Foto: Agência Senado
Texto publicado em 06/07/2020
Os efeitos da ação combinada entre desgoverno educacional e pandemia do coronavírus ainda não podem ser mensurados com precisão, mas já se pode antever um aspecto bastante problemático: a provável regressão em diversos pontos nos quais havíamos evoluído na educação infantil, sobretudo nas creches.
Creches e pré-escolas particulares que não estejam articuladas com outras etapas educacionais tendem a ser as instituições mais vulneráveis em termos de solidez financeira. Elas trabalham com margens pequenas e, apesar da insistência de alguns, é muito difícil que substituam aulas presenciais por on-line, mantendo algum sentido educativo. De zero a três anos, pelo contrário, esses artifícios não são recomendados.
No caso das redes públicas municipais, responsáveis por essa etapa da educação, há temor generalizado de que a queda na arrecadação leve várias delas a fechar vagas de creches e a tentar se equilibrar para manter as matrículas na pré-escola, visto que a oferta para crianças de 4-5 anos é constitucionalmente obrigatória. O mesmo risco existe com relação às creches conveniadas, dependentes dos repasses dos municípios. O cenário seria de caos absoluto em caso de não aprovação de um novo Fundeb, pois o prazo do atual expira em dezembro deste ano. O Fundeb é responsável por mais de 50% das verbas educacionais na grande maioria dos municípios brasileiros.

__O QUE FAZER__.
1. Reescreva em forma de lista o parágrafo do trecho selecionado que começa com "Creches e pré-escolas particulares", mantendo suas informações principais.
2. Responda com base no trecho selecionado:
(a) Em que data o texto foi publicado?
(b) Como o texto caracteriza a oferta de vagas para crianças de 4 a 5 anos?
(c) Por que parcela das verbas educacionais o Fundeb responde na grande maioria dos municípios brasileiros?
3. Liste todos os tipos de instituição ou rede de educação infantil que o trecho selecionado aponta como ameaçados pela crise.

__EXTRATO DOS DADOS__.

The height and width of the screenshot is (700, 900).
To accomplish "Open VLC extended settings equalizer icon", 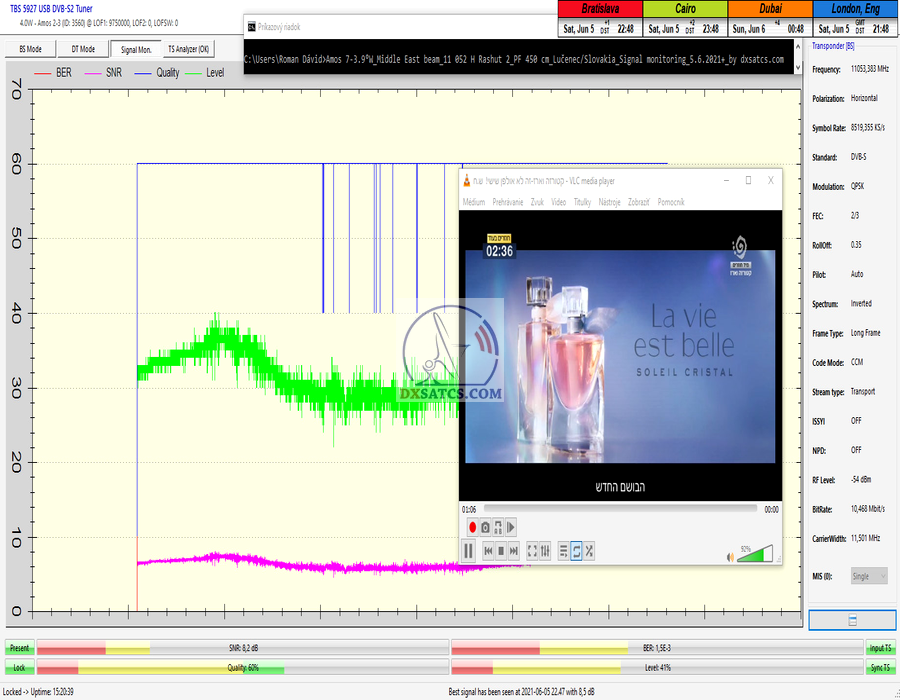I will [x=545, y=550].
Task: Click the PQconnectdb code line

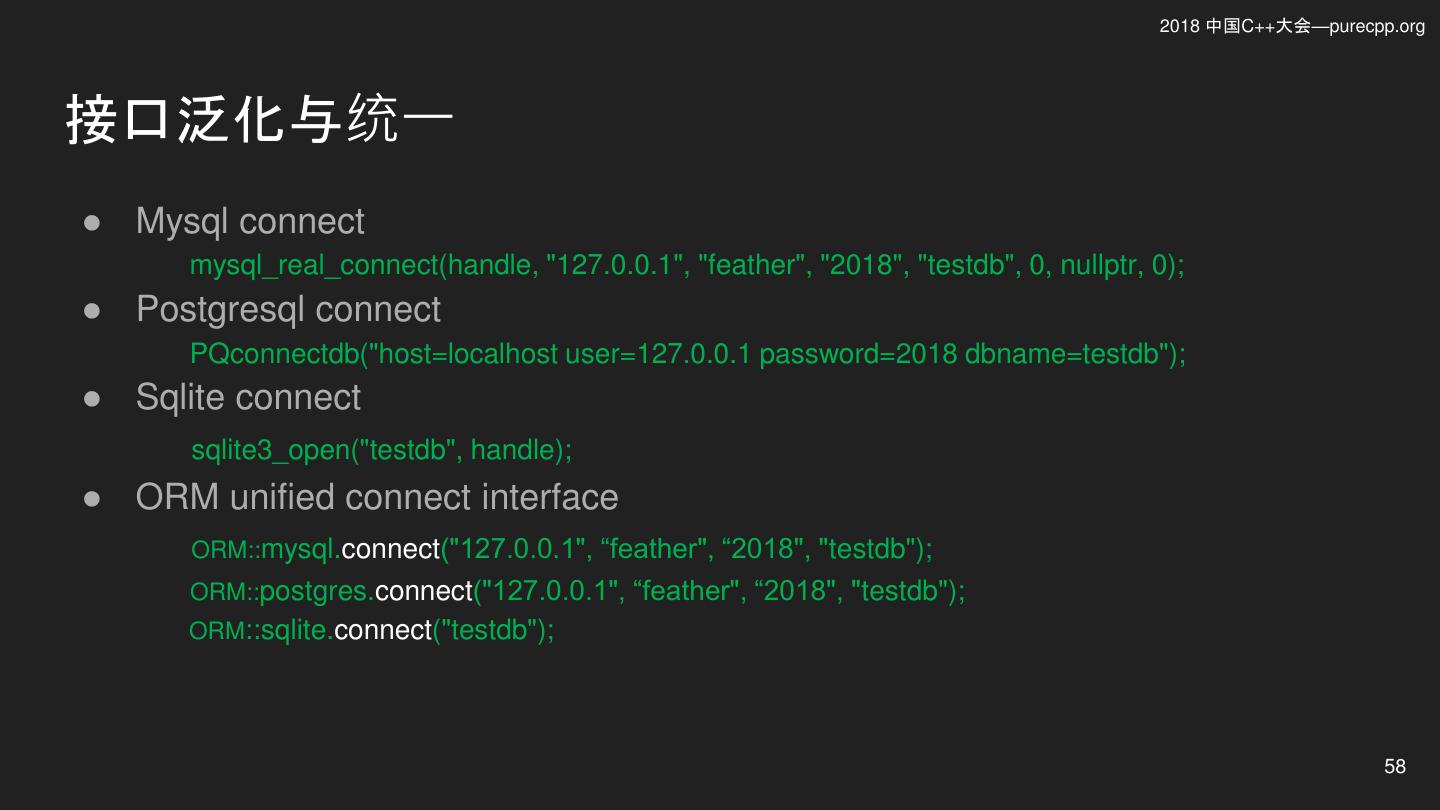Action: tap(688, 354)
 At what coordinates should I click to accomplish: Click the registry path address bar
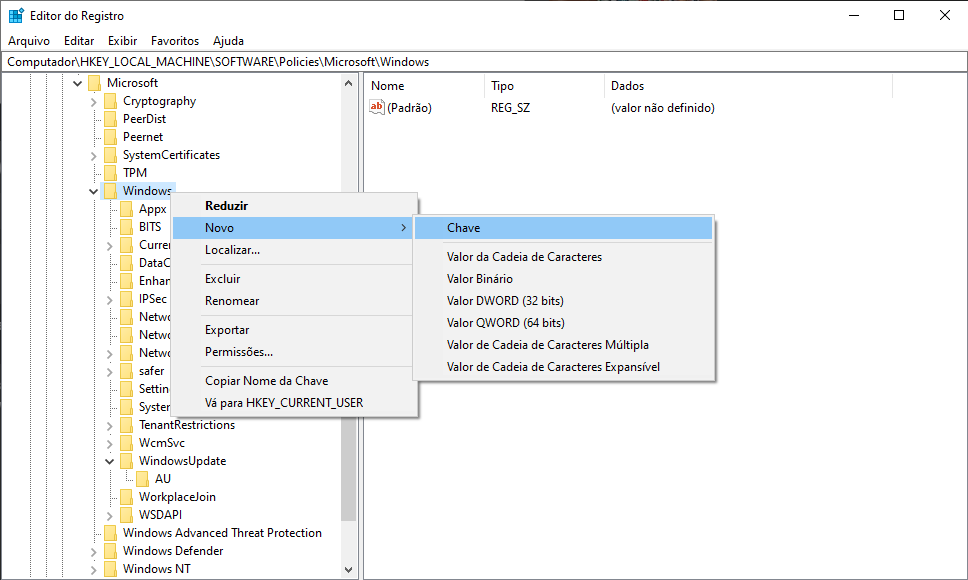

__RESPOSTAS ESPERADAS__.
1.
- Creches e pré-escolas particulares não articuladas com outras etapas educacionais tendem a ser as instituições mais vulneráveis financeiramente.
- Essas instituições trabalham com margens pequenas.
- É muito difícil trocar aulas presenciais por on-line mantendo algum sentido educativo.
- De zero a três anos, esses artifícios não são recomendados.

2.
(a) Em 06/07/2020.
(b) Como constitucionalmente obrigatória.
(c) Por mais de 50%.

3.
- Creches e pré-escolas particulares não articuladas com outras etapas educacionais
- Redes públicas municipais
- Creches conveniadas